GOAL: Convert the records, starting at the line containing "This screenshot has" and ending with the last line of the records, into a numbered list with blank lines omitted, and leave the pictures out.

EXCERPTED DATA:

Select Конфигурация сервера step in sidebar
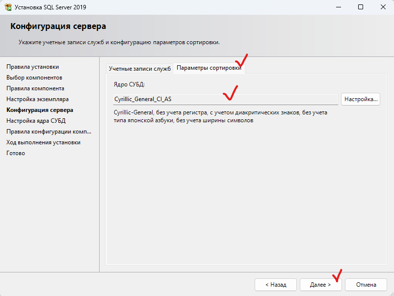Image resolution: width=394 pixels, height=296 pixels. (40, 110)
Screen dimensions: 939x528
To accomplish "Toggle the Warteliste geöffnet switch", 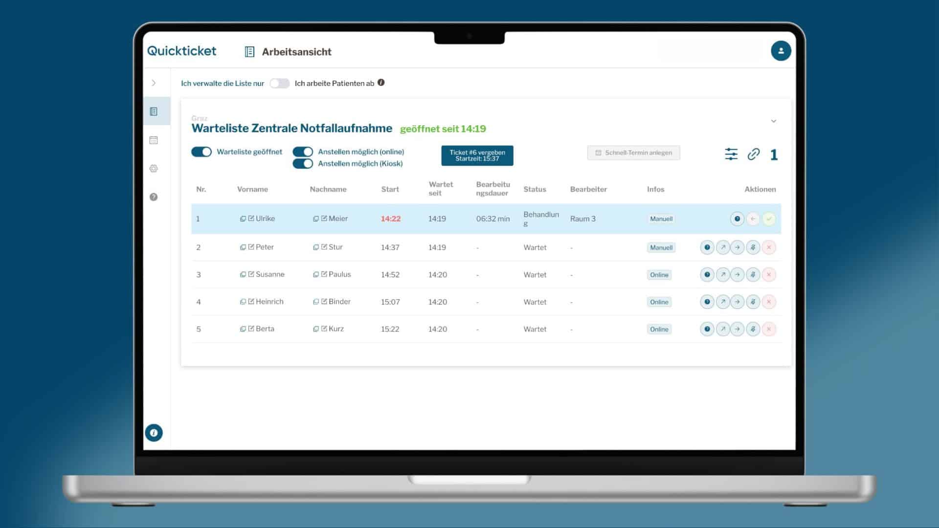I will point(201,152).
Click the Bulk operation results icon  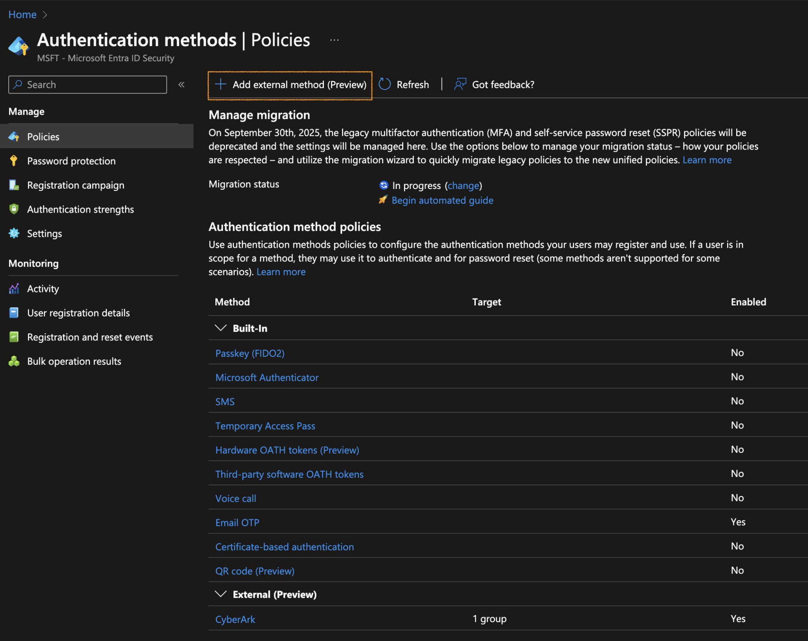tap(14, 361)
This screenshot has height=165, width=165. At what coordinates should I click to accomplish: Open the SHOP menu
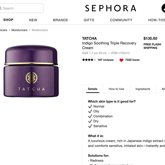click(8, 20)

SOLUTION BELOW:
1. This screenshot has height=165, width=165. At what coordinates should I click to accomplish: Open the SHOP menu
2. click(8, 20)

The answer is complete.